I thought smiling must be the answer to everything. If I smiled even Satan would go away. A false teaching I now realize so I am now not to concerned about smiling. I am more concerned about doing what I do in the power of the Holy Spirit.
Being thankful can appear like smiling. "Thank you," I can say, without much thought. However, am I thankful ? Do I just say , "thank you" to be polite or obedient ? Can the thankful heart that the LORD desires be a put on , kind of thankfullness ?

Since it is an order for the elect of God the Holy Spirit is sure to be able to help me do what my flesh does not want to do. I can chose to be thankful and then fall back into the Holy Spirit to help me follow through with my choice. Kind of like learning to float on water , maybe.
When I fall back believing for the Holy Spirit to empower me to be thankful , rather than I doing it in my strength I think I must believe in the power of the name of Jesus.

This is what the verse says , "do all in the name of the LORD Jesus." His name holds power and authority for those who believe.

Monday, September 7, 2009

Expectations

My thoughts affect my feelings and my feelings can affect my actions. I would say when I am most at ease and living the abundant life Jesus gave me the thoughts , feelings and actions are all going the same way.

When I am aware that my thoughts are not going the way that Jesus would be thinking I can choose to have my thoughts brought captive to the obedience of Christ , or not.

I do not want to go with the "or not" but the doing of bringing my thoughts captive and to the obedience of Christ can sure be a chore , sometimes.

I praise Him that I do not have to do this single handedly.

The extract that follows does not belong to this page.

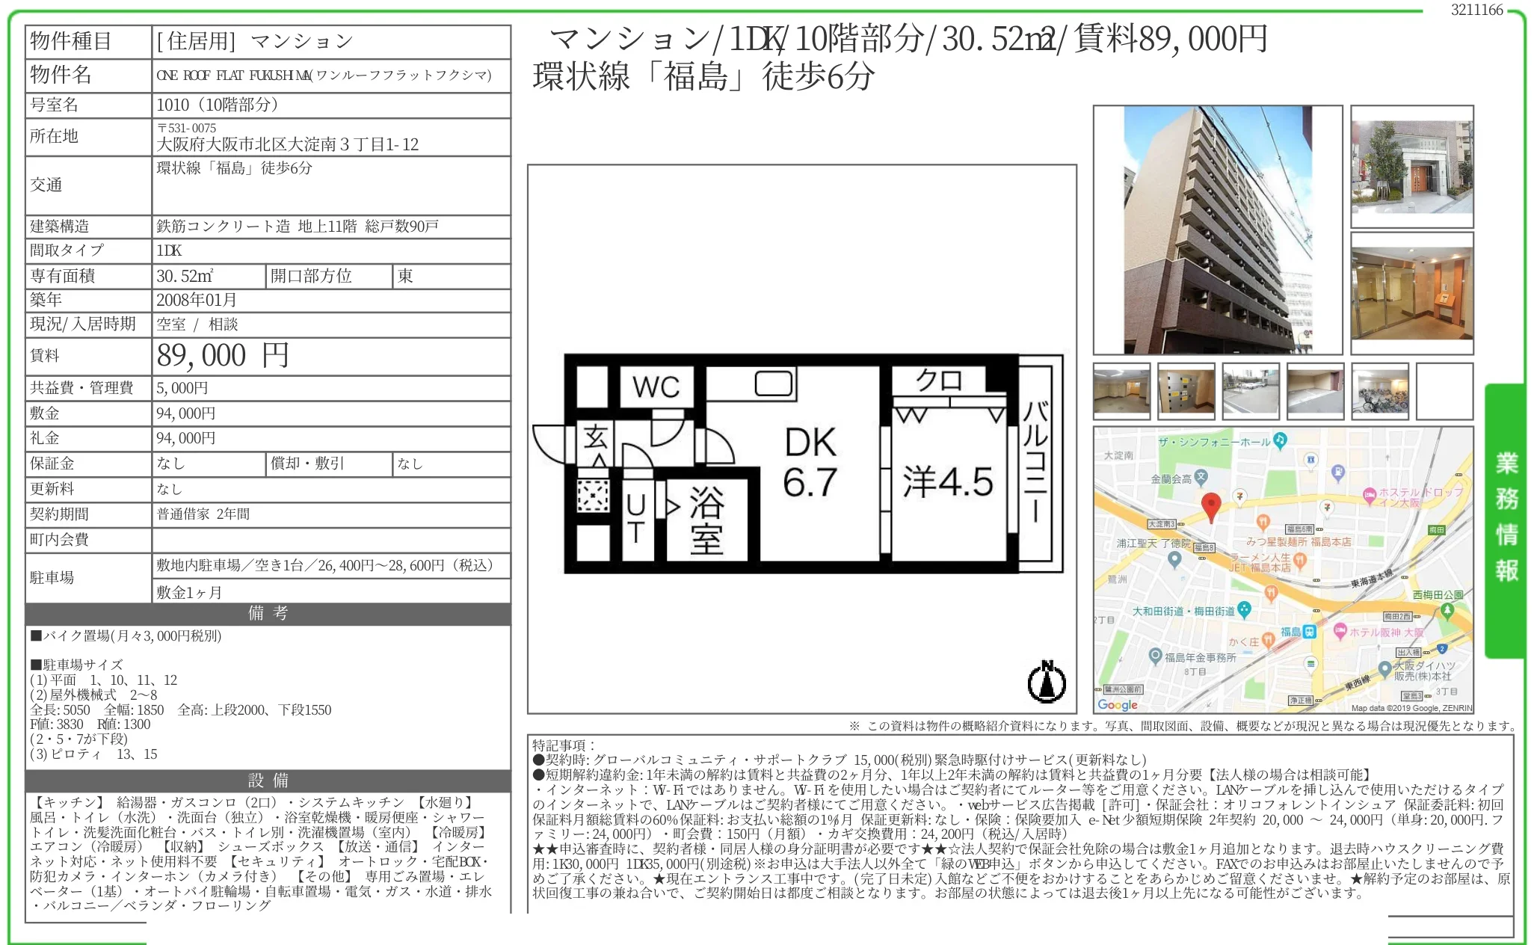This screenshot has height=945, width=1537.
Task: Click the 設備 section header bar
Action: pos(268,781)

The power of the Holy Spirit is within me and empowers me to bring those thoughts around.

I could say that I expect the Holy Spirit to empower me but that would be a false statement.
I have faith in God's word and believe the Holy Spirit will empower me , this is true.
That means when I put faith in God's word to be thankful , I knew I was building a house on a firm foundation .

So what does this mean that I can expect ? Nothing.
Expectations really have no place in the spirit led Christians life. There is no , if you follow this you will get this.

There is , if I follow Jesus I'll live the life and purpose for which I was created. How that will look to myself or other people is purely speculation.

I've had some experiences lately that has made me realize that I better go back and look again at my foundation. While taking a good look at what I was thankful for , and what I was not thankful for , I realized that I had put a lot of expectations into this equation that really may not fit.
On the other hand by realizing that I will (by choice) be thankful "in" the situation I will have what I have always wanted.

A life that glorifies Jesus.

On Sundays my pastor is teaching out of 1 & 2 Corinthians. Over and over I hear how Paul is writing a letter to these people and trying to help them understand some thing . Paul's love for these people is evident as he labors over and over again with his words to help them understand a thing that they don't. He tells them quite honestly your actions are an indication that you do not understand. If you understood your actions would be different. He is telling them the truth in love.

If I could understand how he was able to make this statement :
1 Cr 1:4 I thank my God always on your behalf, for the grace of God which is given you by Jesus Christ;
I could then proceed on with my life as God intended.
I am glad that over and over again He brings me back to this place. Hopefully I will not take off this time with a false expectation or a delusion of some kind.

David Gusik says ,"Paul is sincerely thankful for God's work in them. " This reminds me of Philippians 1:6 Being confident of this very thing, that he which hath begun a good work in you will perform [it] until the day of Jesus Christ:

Sunday, September 6, 2009

Who Has The Light Today?

Since I have begun sharing more life experiences I feel that my word of testimony is becoming more to what the Holy Spirit wants from me.

The "word" is the word of God and the "testimony" is how I see it being experienced in me.

I see that the word being experienced by me it is then living in me.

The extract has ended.